The rays I wanted in there are a hystrix,flower and a florida ray do the florida rays get same water conditions as the other 2?

Tank is going to be drilled going to a huge sump.

Thanks for any tips or advice.


----------



## Smoke (Sep 8, 2010)

That's a sweet tank for a variety of things... heck I'd make a cover for that thing if it was me


----------



## Guest (Jun 18, 2011)

Well, what I am doing is building a bunch of aquariums into a wall in my basement... and having the room behind hold sump for all of them.I am going to have around 4 tanks built into the wall. And then this tank is going to be in the wall just enough to have the overflow back there, and the rest is going to be hanging out of the wall. so to gravel vac this one I wont be able to do it from the room. A lid will kind of ruin the effect i am going for want to view from the top. there is also one that is 48 x 48 x 16 would that also house the rays ok??? dont know if it will be to low and they will plop over the side onto my floor.


----------



## MFNRyan (Mar 27, 2011)

have you kept rays? They cost a lot of money and die for no reason? I don't know about mixing those breeds either pluse your looking at around a grand for that. Most the rays will hide in your sand 90% of the time and if they aren't able to will get very stressed, eat weird, act weird and eventually die. Any fish you put in the tank will end up dead also. I gave up after 2 rays died


----------



## Guest (Jun 18, 2011)

Nope never kept a ray..... but with a 355g sump when all said and done going to be around a 1000g total system so I think that will improve my success rate... also planning on a bare bottom tank. plenty of people keep rays... cannot be impossible.

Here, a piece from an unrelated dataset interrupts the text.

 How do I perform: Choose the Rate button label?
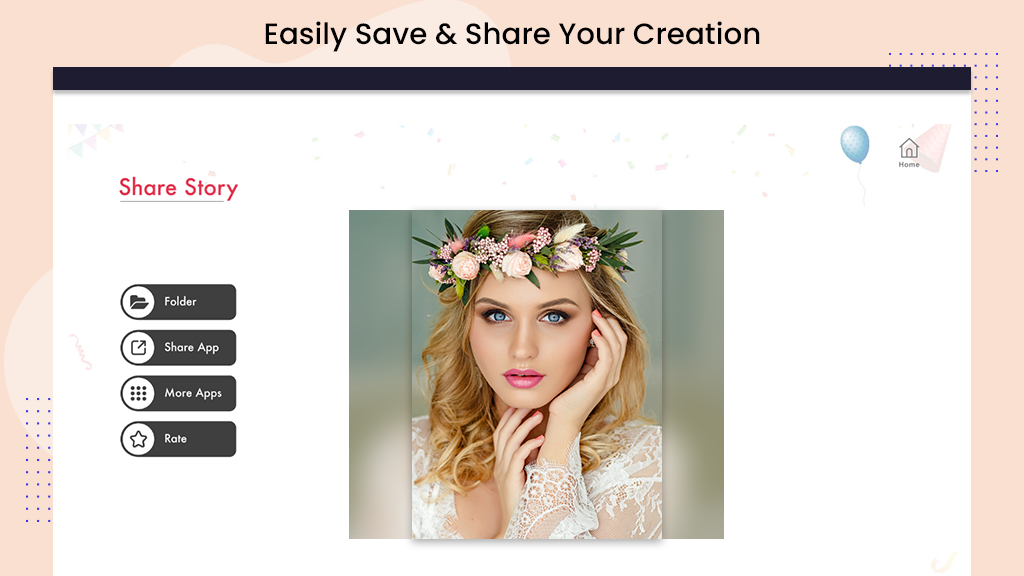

and if your not looking to spend a ton of cash your in the wrong hobby ! costs around $1,000 to have a proper setup for a shoal of 8 cariba ! So if I only put $1,000 into my ray set up i will be excited. but the tank is $1,000 alone. and the rays will be around $700


----------



## balluupnetme (Oct 23, 2006)

The hardiest of all rays is the motoro sting ray and they can be purchased from the sponsors here, but do more research before making a purchase, hopefully someone with knowledge of sting ray chimes in


----------



## MFNRyan (Mar 27, 2011)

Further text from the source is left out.